1. Oct 30, 2013

### Alexmer

I couldn't find the answer to this anywhere so I figured I'd make a thread.

Can exothermic/endothermic reactions occur in a vacuum? Or if there are no surroundings, then what would the transfer of heat be? Thanks.

2. Oct 30, 2013

### mathman

My guess: exothermic - emit photons. endothermic - needs incoming photons.

3. Oct 30, 2013

### Staff: Mentor

Or end up with more or less thermal energy in the reaction products than in the initial reagents.... That's certainly how I'd expect the (remarkably exothermic) decomposition of TNT to behave.

4. Oct 30, 2013

### hilbert2

^ Exactly. The energy does not have to come from or go to the surroundings.

Lets use the dissolution of ammonium nitrate as an example of an endothermic reaction. If we put NH4NO3 and water in a thermos bottle or other heat-insulated container, what happens? The ammonium nitrate dissolves and the resulting solution is colder than the water originally was. The energy needed for the reaction has been taken from the vibrational/rotational excitations of the water molecules.

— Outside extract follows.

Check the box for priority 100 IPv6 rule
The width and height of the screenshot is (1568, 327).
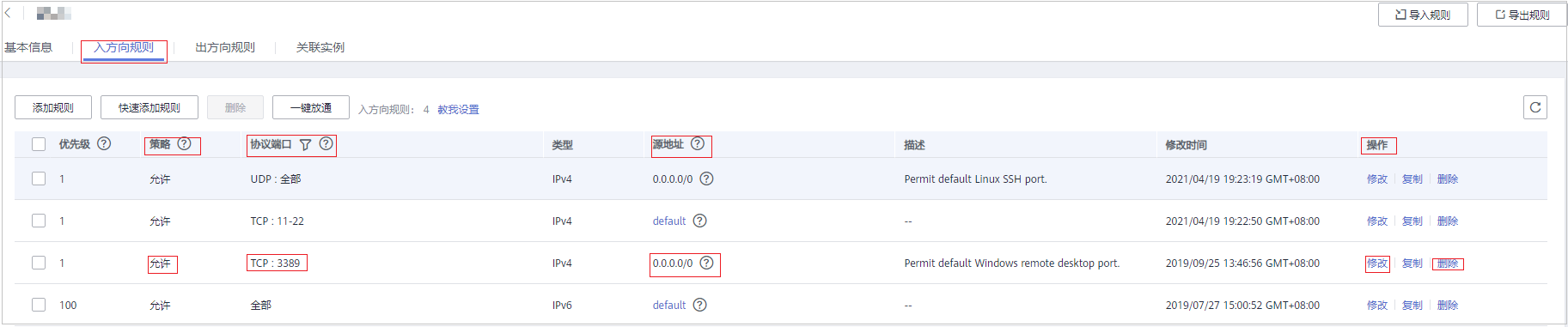(39, 305)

One example of an exothermic reaction is the explosive decomposition of nitrogen trichloride to form nitrogen and chlorine gases: $2NCl_{3}\longrightarrow N_{2}+3Cl_{2}$. The compound can explode in vacuum just as well as in normal atmosphere, the energy change of 232 kJ/mol in the reaction just means that the reaction products are very hot when they are formed.

5. Oct 30, 2013

### Staff: Mentor

How can a vacuum contain reactants?

Regardless, the others are right; reactions do not require heat transfer to surroundings.